I love herbs and spices, somehow that makes a dish more interesting in terms of flavour and smell. Especially in Asia, where one can get hold of these aromatic herbs in abundance. It makes absolute sense to incorporate them into the day to day dishes that we cook and create them into something extraordinary. My cooking style does not use exact measurements in terms of cups, ounces or grams. It’s with the touch, feel, and taste. I use my instincts to cook, and as someone from the Culinary Institute of America had said to me, she uses the cookbook more as a guide, the rest is up to you to create your dish, your bakes. I love Thai food, and a good friend of mine is Mary, a brilliant interior designer and a fantastic cook. She cooks fabulous southern style Thai food as she is a native of Phuket. I was glad to receive some tips and even jot down recipes on how to make some of the lovely dishes taught to her by her grandmother and mother. I did try and replicate them, and they turned out really good in fact, and my dinner guests loved them. This was a dish I thought of making one evening a slipshot work of mine actually. I use Thai basil, coriander and kaffir lime leaves, some lemongrass and Thai chilli paste, abit of a fiery dish yes, but its played down abit by the tomato puree and cream making it into creamy, spicy tomato sauce. So thank you, dear Mary for the tips and with this pasta dish, I dedicate this page to you.
Recipe for Pasta ala Thai fused with Three Herbs in Spicy Tomato Sauce
300g prawns (washed and skinned leaving tails in tact)
8 mussels (washed and cleaned)
10 pc shitake mushrooms
1 stalk lemongrass bruised
1 medium onion chopped
1 clove garlic chopped
2 dried chillies cut thinly (if one can take the heat)
1 small bunch of Thai basil leaves
1 small bunch coriander (cilantro) leaves
4-5 kaffir lime leaves (makrut, or limau purut)
1 tsp Thai chilli paste – I used Mae Pranom Thai chilli paste
2 tbsp char siew sauce for that thick sweet malt flavour – I used Lee Kum Kee brand
1 small punnet cherry tomatoes halved
2 -3 tbsp tomato puree (gauge)
200ml cooking cream – I used Emborg/Arla/President
Spaghetti for cooked for 2
Extra virgin olive oil
Salt to taste
Extra chilli flakes for garnish
- Heat about 3 tbsp oil in a large pan.
- Fry the onions, garlic, and some dried chillies (optional) until fragrant. Add the halved tomatoes, chilli paste and the char siew sauce. Then the mushrooms. Stir well. Add the prawns and incorporate with the stir fried spices.

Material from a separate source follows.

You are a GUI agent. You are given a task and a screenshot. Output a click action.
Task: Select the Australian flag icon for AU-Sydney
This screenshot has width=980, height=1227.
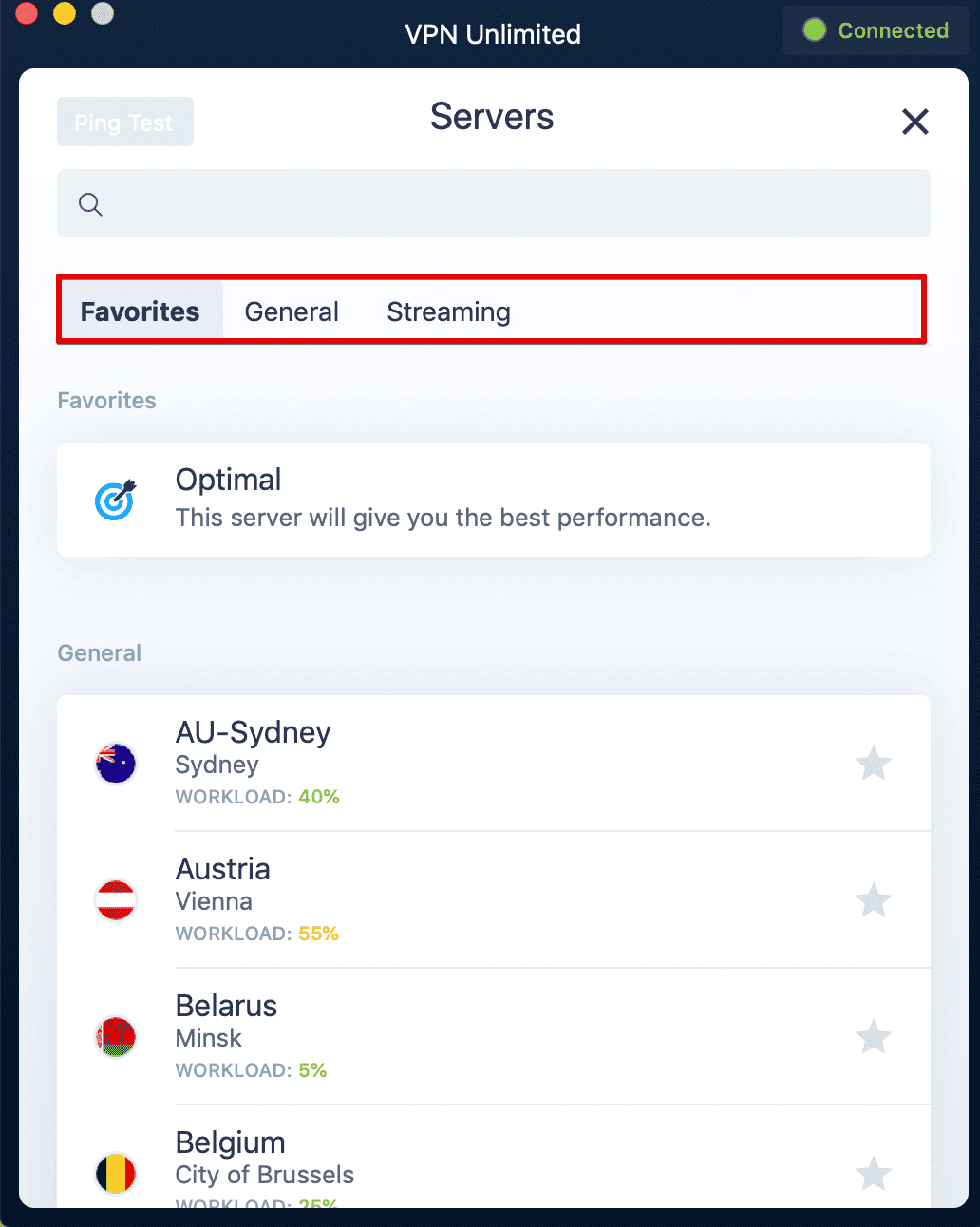tap(115, 764)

- Crush the kaffir lime leaves, tear up some coriander and Thai basil leaves and mix well with the prawns. Add the tomato puree and mix well. Pour the cream bit by bit. Add the mussels last.
- At this time taste and see if you need to add any salt or a tad of brown sugar. The heat of the spices should blend in well by now.
Boil some water for the spaghetti, sprinkle some salt. Cook to your preference. Drain. Toss into the sauce. Serve hot with extra herbs.
- Note : The sauces I used can be found at local supermarkets or those abroad, Asian grocery stores. If you lessen the chilli paste add a dash of fish sauce. Happy trying!